The other impression that I have had as I have been thinking about this (man, that's a lot of thinking for me...I'm not use to that, hopefully my brain can handle it ;-)) is that 2 Nephi 2:25 (the "men are that they might have joy" scripture) applies just as much to you as it does to any one of us-not only in the eternities but also in this life. Like I said before, the Atonement is infinite, and if it has the power to save us it also has the power to help us overcome our darkest days and help us find so much joy and happiness as we experience this roller coaster of a ride known as mortality.

I really hope that you can reconcile your testimony with your same sex attraction (is that even the right term to use? I'm new at this stuff hahaha) and remain an active Latter-day Saint. Obviously, you know much better then me that it will require a lot of sacrifices that most of us don't have to make, but I believe that this Gospel is true, I feel it in the deepest parts of my soul. And I believe that it is only in the Gospel that God's priesthood authority lies, the ordinances of Salvation can be performed, and that ultimately, for all of us, no matter what our circumstances are or challenges that we have to face, it is within the Gospel that we will experience our greatest happiness. 
 
 I also really do hope that you know that no matter what choice you make, I will always be here for you. I won't judge you and you will always be welcome in my home. And I promise that I will always be just as bad at keeping in contact with you as I always have been, nothing will change that ;-). Once again, I am really glad that you felt comfortable enough to tell me, and I hope that you have been having a great day. Let me know if you ever need anything and know that I am always here for you
 
Monkey


Thursday, December 10, 2015

December 10, 2015

Dear Bestest Friend for Life,
         I decided one day as I was sitting there of how much I love that we are still best friends! Also, how no matter where our lives have taken us we are still there for each other - like time has never past. I love how we have shared our thoughts and I want to continue that in a different way! So here is to you my beautiful friend.... This blog will be full of things that inspire me or have helped me through my dark times- times where I have felt like why?? Why does bad stuff happen?? Why?? Or times where I felt like giving up... Christ has always been there... no matter how low I get. So I wanted to share with you things that have touched my very soul! I love you!

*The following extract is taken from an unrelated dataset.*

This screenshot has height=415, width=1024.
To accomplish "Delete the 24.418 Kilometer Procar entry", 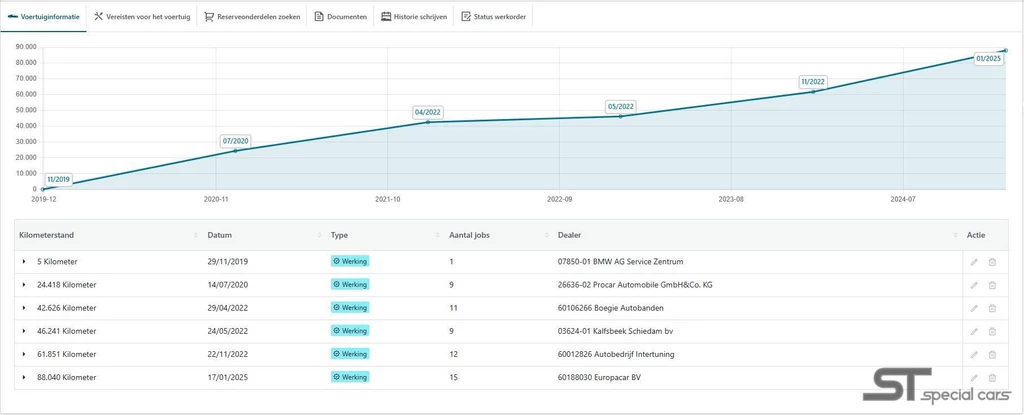I will coord(992,285).
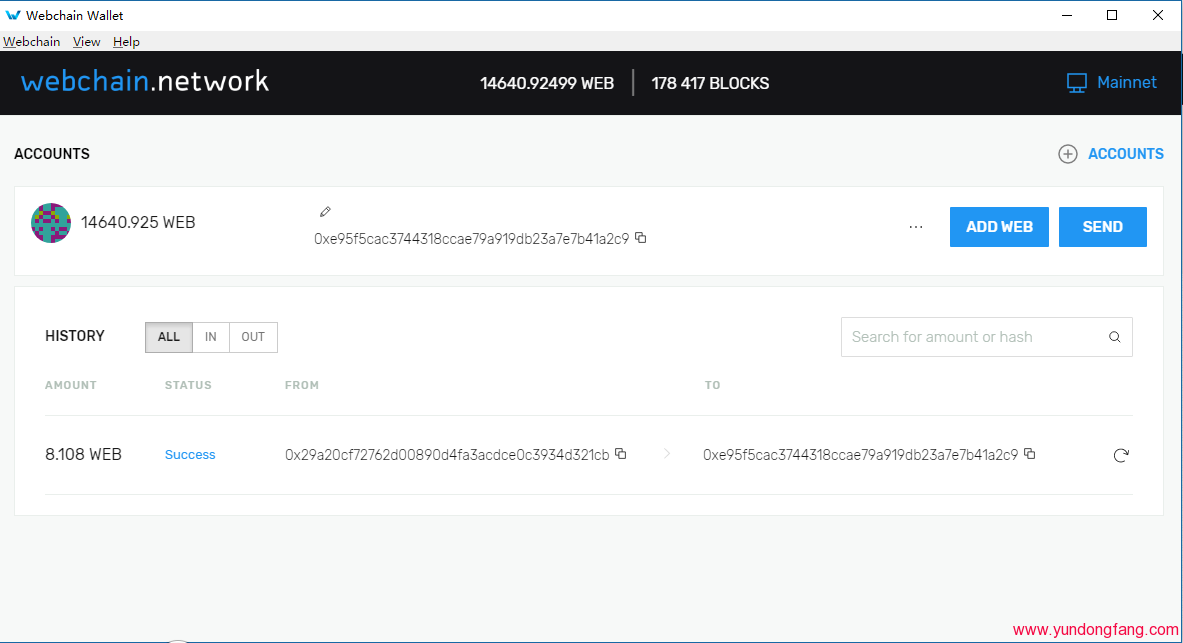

This song is called Redeemer. It was by my most favorite artist of all times Paul Cardall. I got to go to his concert and her this live. One day we need to go together...

When Paige was in the hospital last year for pneumonia and I was very fearful that I may loose her.... I listened to this song. I felt immense peace. I felt as though Christ were there holding my hand. I didn't know if it was going to be ok or even if Paige was going to make it. But the peace I felt- honestly surpassed my understanding. I know that my Redeemer lives.